DS's report has four columns, first is computer generated grade mainly based on SAT's, the second is aspirational grade, one above previous grade, these grades always stay the same and I ignore these for obvious reasonsWink
Then you have his current working at grade and finally expected grade at end of year. I personally don't take a great deal of notice of any of the columns although if his effort drops then I would be asking questions.

Ultimately I am of the opinion that so long as I can see him working hard and doing his best that's fine by me, and in the summer he gets what he gets I will not be fixating on those number grades!!!!!

BlueBelle123 · 04/11/2017 10:35

We have also rewarded him for the effort he put into his mocks (before we know resultsHmm). Stressing that we don't mind how he has actually done because we could see that he worked hard, as ultimately I hope that his hard work will pay off!!

mmzz · 04/11/2017 10:41

I think hard work genuinely does pay off in the end, irrespective of whatever grades you get at GCSE.
If you were recruiting (or looking to make someone redundant), who would you chose: hardworking and diligent or really clever but lazy?
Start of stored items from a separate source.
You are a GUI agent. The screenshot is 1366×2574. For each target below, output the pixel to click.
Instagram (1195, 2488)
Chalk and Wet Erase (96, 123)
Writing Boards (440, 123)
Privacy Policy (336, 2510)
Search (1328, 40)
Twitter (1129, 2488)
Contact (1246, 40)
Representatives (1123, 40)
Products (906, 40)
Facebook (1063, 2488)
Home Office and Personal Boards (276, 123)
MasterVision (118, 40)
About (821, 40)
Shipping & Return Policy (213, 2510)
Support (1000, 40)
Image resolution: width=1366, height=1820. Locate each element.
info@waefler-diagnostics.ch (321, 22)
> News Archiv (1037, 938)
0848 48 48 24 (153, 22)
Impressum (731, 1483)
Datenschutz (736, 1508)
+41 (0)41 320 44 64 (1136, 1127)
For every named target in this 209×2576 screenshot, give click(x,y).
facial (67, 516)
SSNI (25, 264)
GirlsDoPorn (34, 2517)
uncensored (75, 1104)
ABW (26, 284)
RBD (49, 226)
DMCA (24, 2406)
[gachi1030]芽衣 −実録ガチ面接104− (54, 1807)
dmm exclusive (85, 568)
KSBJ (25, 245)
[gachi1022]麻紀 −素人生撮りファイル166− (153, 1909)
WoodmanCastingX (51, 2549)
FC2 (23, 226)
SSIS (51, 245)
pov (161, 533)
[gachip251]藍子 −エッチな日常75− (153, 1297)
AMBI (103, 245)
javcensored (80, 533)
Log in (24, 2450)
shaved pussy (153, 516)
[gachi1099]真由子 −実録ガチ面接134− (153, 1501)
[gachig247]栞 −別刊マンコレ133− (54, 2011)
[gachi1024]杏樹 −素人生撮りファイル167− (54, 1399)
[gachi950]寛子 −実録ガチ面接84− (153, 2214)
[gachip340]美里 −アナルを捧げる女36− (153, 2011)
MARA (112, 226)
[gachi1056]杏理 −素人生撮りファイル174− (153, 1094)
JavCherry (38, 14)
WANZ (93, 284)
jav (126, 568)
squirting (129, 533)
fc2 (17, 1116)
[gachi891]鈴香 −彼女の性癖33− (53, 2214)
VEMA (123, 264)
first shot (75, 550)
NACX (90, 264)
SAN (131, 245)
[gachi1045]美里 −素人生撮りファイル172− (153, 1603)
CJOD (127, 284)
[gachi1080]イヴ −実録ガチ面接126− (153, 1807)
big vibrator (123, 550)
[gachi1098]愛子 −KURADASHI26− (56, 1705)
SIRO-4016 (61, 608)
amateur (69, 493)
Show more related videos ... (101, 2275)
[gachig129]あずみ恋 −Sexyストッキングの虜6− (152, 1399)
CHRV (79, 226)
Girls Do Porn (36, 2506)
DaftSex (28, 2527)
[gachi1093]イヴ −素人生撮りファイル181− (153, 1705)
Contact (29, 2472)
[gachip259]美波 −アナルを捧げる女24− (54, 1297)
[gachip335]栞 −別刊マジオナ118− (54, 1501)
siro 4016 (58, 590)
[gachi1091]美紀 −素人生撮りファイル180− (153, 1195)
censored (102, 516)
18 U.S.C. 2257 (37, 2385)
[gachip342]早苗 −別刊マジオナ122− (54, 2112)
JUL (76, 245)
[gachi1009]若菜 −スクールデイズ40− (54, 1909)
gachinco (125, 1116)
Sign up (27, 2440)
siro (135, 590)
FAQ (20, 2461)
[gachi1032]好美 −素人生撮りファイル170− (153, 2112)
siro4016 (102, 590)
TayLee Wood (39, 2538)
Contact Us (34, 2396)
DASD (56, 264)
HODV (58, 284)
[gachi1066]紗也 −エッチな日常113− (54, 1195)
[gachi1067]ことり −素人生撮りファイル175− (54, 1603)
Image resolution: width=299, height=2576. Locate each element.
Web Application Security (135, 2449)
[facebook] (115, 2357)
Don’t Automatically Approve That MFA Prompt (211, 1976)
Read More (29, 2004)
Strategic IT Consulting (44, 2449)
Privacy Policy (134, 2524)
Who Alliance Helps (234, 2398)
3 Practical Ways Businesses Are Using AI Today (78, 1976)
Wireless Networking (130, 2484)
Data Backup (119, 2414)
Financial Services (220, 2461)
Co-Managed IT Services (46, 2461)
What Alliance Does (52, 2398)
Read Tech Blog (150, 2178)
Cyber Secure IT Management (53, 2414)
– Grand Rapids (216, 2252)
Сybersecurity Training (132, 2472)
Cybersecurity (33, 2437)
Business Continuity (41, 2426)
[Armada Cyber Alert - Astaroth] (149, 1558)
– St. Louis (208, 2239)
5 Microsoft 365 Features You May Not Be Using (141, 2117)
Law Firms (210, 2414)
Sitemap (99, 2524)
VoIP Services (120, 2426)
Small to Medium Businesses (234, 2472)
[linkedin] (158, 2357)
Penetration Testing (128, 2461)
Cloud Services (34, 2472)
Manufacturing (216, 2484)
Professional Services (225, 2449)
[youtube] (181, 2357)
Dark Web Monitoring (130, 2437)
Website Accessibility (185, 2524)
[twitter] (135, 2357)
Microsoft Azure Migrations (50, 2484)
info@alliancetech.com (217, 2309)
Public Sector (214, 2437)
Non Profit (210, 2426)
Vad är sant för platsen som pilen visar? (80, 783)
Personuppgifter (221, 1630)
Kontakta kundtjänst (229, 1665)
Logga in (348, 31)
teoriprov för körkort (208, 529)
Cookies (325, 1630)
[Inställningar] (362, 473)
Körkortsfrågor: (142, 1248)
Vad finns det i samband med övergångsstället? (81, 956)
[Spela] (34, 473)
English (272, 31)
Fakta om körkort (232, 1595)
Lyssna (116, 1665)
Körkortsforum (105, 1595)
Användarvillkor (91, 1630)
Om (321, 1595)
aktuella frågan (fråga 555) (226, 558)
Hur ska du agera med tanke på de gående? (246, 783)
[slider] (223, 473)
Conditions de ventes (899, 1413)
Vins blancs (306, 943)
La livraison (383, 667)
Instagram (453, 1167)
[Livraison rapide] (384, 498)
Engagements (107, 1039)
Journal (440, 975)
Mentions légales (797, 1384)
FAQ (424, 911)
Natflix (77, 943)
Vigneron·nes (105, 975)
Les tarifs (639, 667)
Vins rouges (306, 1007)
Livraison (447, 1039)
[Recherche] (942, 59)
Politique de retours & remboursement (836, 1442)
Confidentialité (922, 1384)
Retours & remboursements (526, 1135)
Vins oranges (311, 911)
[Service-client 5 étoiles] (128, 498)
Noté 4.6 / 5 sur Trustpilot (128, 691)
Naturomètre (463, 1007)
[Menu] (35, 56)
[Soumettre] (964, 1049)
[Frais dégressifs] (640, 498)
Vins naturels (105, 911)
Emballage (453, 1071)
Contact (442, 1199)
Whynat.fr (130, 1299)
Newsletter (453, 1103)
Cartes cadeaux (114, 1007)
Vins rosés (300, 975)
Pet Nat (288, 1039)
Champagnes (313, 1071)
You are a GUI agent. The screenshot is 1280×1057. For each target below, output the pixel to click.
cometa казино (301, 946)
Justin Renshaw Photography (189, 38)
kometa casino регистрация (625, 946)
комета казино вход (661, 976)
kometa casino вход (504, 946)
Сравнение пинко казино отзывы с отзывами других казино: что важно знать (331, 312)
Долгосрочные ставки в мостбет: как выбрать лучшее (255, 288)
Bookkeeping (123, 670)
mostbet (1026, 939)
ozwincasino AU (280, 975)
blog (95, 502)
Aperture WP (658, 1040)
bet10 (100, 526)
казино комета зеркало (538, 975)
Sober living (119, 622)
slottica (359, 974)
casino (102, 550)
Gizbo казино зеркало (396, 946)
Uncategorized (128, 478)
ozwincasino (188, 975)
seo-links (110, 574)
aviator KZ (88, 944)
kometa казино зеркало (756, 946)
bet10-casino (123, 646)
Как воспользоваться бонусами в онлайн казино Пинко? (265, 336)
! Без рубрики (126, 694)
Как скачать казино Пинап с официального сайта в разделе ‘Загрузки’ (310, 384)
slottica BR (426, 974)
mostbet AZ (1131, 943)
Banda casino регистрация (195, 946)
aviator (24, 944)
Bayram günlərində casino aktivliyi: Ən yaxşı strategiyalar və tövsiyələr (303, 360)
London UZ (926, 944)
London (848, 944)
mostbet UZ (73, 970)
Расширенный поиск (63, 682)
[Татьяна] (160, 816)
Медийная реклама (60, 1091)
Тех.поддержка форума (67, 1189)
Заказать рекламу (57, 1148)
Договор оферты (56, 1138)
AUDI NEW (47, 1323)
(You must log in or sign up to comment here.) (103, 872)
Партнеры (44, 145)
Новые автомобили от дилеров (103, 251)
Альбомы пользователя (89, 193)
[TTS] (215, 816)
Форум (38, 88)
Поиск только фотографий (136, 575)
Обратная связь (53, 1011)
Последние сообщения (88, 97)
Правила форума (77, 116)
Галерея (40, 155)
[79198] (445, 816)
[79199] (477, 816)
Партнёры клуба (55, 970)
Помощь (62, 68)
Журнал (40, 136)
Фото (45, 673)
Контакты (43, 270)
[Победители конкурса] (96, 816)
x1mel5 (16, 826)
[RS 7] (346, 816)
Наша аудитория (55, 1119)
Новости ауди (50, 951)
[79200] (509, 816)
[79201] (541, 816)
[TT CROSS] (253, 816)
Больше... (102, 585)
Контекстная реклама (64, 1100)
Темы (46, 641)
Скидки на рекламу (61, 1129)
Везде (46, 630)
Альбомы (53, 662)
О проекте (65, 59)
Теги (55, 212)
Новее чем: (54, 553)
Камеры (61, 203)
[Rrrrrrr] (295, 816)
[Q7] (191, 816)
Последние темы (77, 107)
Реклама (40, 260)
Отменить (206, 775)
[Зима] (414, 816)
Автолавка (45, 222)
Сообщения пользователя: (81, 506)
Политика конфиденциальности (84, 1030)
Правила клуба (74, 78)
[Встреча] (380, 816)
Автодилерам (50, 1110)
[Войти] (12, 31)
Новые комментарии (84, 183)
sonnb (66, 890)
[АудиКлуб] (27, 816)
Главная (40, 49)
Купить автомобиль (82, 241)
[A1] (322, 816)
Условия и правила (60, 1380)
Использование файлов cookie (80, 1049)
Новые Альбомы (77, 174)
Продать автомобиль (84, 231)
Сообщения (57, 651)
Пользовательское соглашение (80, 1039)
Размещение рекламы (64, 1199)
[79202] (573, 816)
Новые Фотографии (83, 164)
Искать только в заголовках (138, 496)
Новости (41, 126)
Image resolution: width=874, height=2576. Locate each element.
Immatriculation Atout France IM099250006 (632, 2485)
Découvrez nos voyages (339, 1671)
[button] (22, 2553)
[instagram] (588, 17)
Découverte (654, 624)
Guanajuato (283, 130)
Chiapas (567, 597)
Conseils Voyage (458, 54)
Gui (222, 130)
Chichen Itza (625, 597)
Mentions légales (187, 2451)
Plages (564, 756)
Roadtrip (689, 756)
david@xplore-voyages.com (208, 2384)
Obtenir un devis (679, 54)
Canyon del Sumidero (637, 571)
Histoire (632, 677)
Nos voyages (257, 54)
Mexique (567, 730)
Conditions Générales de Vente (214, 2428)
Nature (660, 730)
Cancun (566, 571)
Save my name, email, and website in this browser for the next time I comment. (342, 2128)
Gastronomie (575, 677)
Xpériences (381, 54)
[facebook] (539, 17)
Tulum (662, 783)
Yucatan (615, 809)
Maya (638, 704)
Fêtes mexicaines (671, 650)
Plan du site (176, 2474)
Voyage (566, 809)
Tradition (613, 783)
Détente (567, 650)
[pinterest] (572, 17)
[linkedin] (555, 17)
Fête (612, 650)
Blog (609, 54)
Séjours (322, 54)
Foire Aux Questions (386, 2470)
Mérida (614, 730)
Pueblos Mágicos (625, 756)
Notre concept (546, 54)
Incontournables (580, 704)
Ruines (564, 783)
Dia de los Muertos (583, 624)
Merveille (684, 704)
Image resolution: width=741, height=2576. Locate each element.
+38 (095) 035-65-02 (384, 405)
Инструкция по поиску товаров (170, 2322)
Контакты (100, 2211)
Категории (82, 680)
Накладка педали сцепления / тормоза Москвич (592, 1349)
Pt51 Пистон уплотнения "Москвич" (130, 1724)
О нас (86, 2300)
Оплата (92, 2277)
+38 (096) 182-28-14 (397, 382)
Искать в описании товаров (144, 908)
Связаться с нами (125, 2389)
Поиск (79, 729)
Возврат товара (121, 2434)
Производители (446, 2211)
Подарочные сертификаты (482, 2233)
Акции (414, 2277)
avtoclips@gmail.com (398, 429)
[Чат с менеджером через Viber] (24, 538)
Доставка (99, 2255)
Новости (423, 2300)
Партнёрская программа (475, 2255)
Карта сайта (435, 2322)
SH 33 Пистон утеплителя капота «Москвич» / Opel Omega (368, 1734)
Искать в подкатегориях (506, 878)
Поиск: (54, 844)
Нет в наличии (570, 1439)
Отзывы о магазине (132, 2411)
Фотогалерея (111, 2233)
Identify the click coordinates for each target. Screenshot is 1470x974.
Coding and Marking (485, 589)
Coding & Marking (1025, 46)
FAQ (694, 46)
BlueBelle123 · 04/11/2017 10:58

I also want him to feel proud on results day, due to his effort and not disappointed that he didn't get a particular grade, which lets face it no-one has an idea what their grades will be, some schools predict 9's others predict 7-9's and so on....

lljkk · 04/11/2017 11:13

I don't care about feeling proud on results day, I'm in a different place from you guys. DD would have to have a terrible crash & burn for the results not to be good enough for the path she wants, a crash so bad that the results would not matter at all (to me).

Late June (roughly) I love to celebrate the end of exam season with DC, though. Take-away pizzas and Relief! We have the prom to think about this year, too, of course.

mmzz · 04/11/2017 11:16

Where do you think we all are, Lljkk?

BlueBelle123 · 04/11/2017 11:29

lljkk sorry I don't quite get what your post is implying, can you please explain?